§ Exercise material:
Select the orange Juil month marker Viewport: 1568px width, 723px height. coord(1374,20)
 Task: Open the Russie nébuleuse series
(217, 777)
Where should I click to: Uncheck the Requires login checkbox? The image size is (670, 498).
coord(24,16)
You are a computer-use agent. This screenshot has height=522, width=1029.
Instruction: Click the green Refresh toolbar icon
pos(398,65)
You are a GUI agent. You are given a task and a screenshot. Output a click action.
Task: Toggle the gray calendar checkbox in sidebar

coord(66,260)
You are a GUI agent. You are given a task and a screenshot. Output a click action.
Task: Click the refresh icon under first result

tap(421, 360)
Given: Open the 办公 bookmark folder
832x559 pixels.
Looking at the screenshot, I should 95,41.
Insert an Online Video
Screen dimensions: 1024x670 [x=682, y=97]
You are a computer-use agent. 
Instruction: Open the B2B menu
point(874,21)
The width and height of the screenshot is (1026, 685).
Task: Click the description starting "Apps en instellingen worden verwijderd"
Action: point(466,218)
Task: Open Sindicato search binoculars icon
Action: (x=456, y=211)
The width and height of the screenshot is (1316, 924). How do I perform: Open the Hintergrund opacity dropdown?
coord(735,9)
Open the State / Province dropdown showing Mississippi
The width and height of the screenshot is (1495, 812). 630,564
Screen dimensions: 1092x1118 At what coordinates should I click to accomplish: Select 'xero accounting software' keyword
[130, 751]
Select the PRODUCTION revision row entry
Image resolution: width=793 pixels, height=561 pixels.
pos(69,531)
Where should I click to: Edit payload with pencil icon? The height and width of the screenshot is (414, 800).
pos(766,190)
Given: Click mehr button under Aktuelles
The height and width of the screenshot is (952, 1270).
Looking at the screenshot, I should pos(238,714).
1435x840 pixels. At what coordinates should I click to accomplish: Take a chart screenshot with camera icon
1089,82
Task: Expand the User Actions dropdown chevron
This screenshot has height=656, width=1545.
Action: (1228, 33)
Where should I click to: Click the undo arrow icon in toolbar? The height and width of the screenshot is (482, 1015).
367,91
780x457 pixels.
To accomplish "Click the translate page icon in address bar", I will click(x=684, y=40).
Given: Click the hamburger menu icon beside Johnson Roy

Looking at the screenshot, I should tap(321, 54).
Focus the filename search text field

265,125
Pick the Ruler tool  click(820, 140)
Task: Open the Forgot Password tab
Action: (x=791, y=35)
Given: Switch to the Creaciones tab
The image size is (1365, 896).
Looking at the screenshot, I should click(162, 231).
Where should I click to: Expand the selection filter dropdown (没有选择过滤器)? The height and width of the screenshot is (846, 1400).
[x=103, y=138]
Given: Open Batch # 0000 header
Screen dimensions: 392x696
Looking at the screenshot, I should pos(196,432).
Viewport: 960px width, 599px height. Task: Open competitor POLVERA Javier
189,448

§ Problem description:
Using the material above, find each line that holds "computer" and copy that line.

§ Answer:
You are a computer-use agent. This screenshot has height=522, width=1029.
You are a computer-use agent. 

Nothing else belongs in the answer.